The value for all these new add-on codes will be $41.69.
Rural Health Clinics (RHCs) and Federally Qualified Health Centers (FQHCs)
General Care Management
CMS finalized that beginning in CY 2025, rather than pay a weighted average of the compilation of individual CPT and HCPCS codes that bundled by HCPCS code G0511 (care management), Medicare will pay RHCs and FQHCs for billing the individual codes that make up G0511. Under this proposal, HCPCS code G0511 would no longer be payable when billed by RHCs and FQHCs. CMS will give RHCs/FQHCs 6 months to transition to this new policy.
Direct Supervision
Like the temporary policy that CMS is proposing for services that require direct supervision under the MPFS, CMS is finalizing that until December 2025, FQHCs and RHCs may continue to provide direct supervision via virtual presence (audio/video real-time communications technology, excluding audio-only).

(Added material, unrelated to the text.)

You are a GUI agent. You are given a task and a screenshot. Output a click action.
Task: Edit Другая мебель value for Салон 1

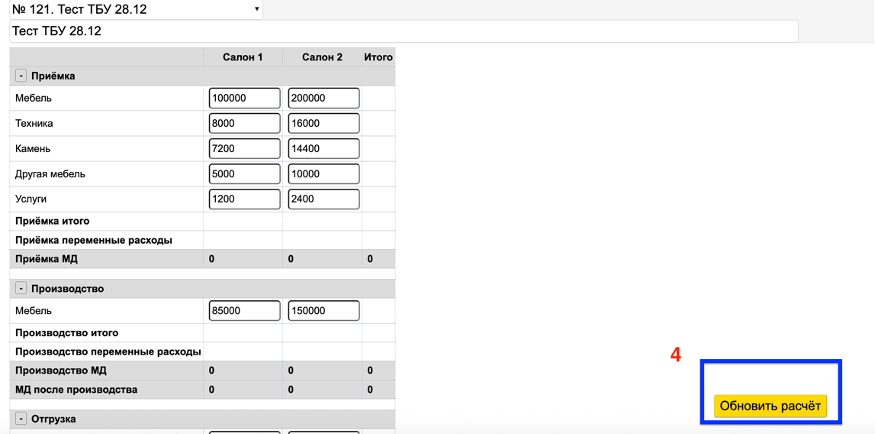[x=244, y=174]
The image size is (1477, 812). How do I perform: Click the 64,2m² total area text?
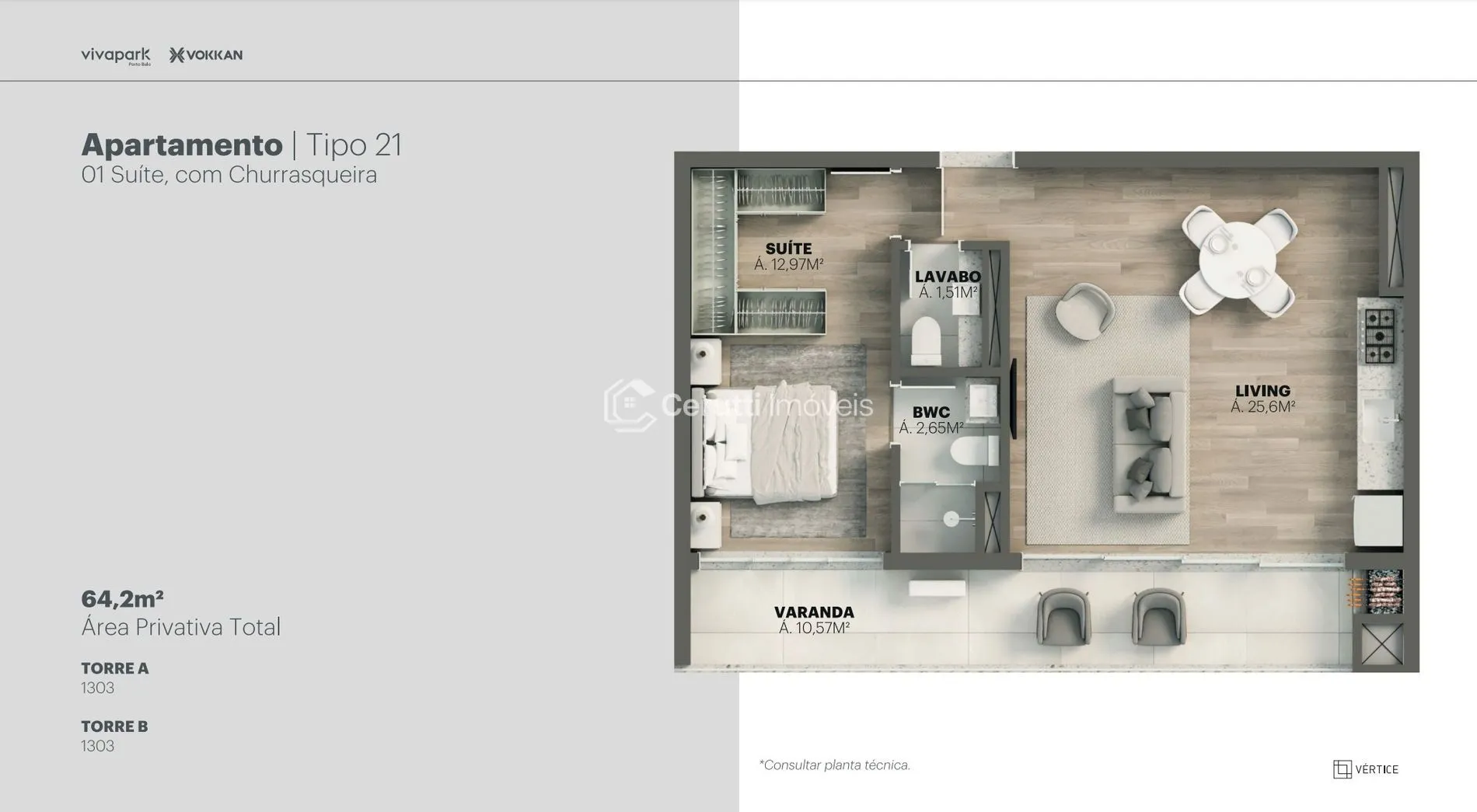coord(123,599)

Telehealth for Mental Health Services
Currently, regulatory flexibilities are set to expire in December 2024 for mental health services provided by FQHCs and RHCs. Afterwards, individuals visiting FQHCs/RHCs for mental health reasons would need to have an in-person visit at least 6 months prior to a telehealth visit. Furthermore, a subsequent visit within a year following the telehealth visit must occur. CMS will delay this requirement until January 2026. While CMS is allowed to make this change for FQHCs and RHCs, allowing the same flexibility for mental health visits outside of these facilities would require action from Congress.
Intensive Outpatient Program (IOP) Services
In 2024 MPFS, CMS established payment for IOP services provided in FQHCs/RHCs, hospital outpatient departments, and community mental health centers. CMS established payment based on 3 and 4 or more services provided per day for hospital outpatient departments and community mental health centers. However, CMS only established a three service per day payment for FQHCs/RHCs. CMS has now established four or more services per day payment for FQHCs/RHCs in addition to the current three services per day payment.

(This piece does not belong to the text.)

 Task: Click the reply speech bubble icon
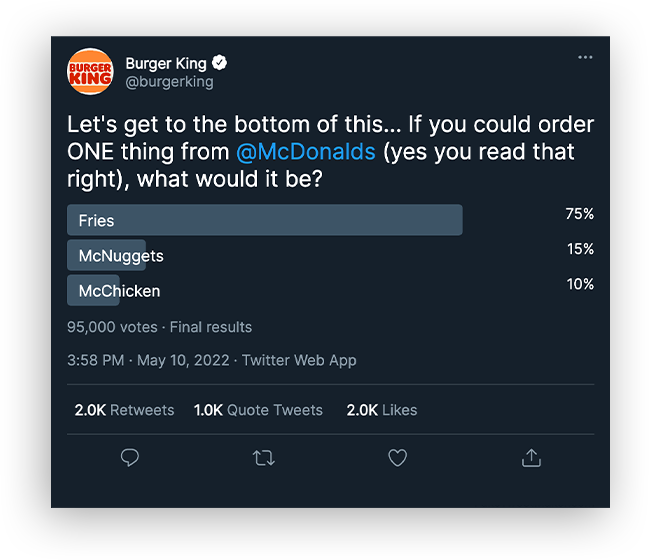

Other Proposals of Interest in the Medicare Hospital Outpatient Prospective Payment System Proposed Rule
Medicaid Clinic Services Four Walls Exceptions
CMS will amend the Medicaid clinic services regulation to authorize federal reimbursement (at the state’s request) for services provided by behavioral health clinics and services provided by clinics located in rural areas. CMS is finalizing an approach to defining “rural area” where states will select either a definition used by a federal agency for programmatic purposes, or a definition adopted by a state agency with a role in setting state rural health policy.
Individuals Formerly in the Custody of Penal Authorities
CMS is finalizing its proposal to narrow the definition of “custody” to no longer include individuals who are on parole, probation, and home detention. This change will remove the presumption that Medicare is prohibited from paying for health care items or services furnished to individuals on parole, probation, or home detention, thus facilitating access to Medicare payment. To facilitate access to Medicare coverage, CMS has also revised the eligibility criteria for the special enrollment period for formerly incarcerated individuals to include individuals who have been released from incarceration or on parole, probation, or home detention.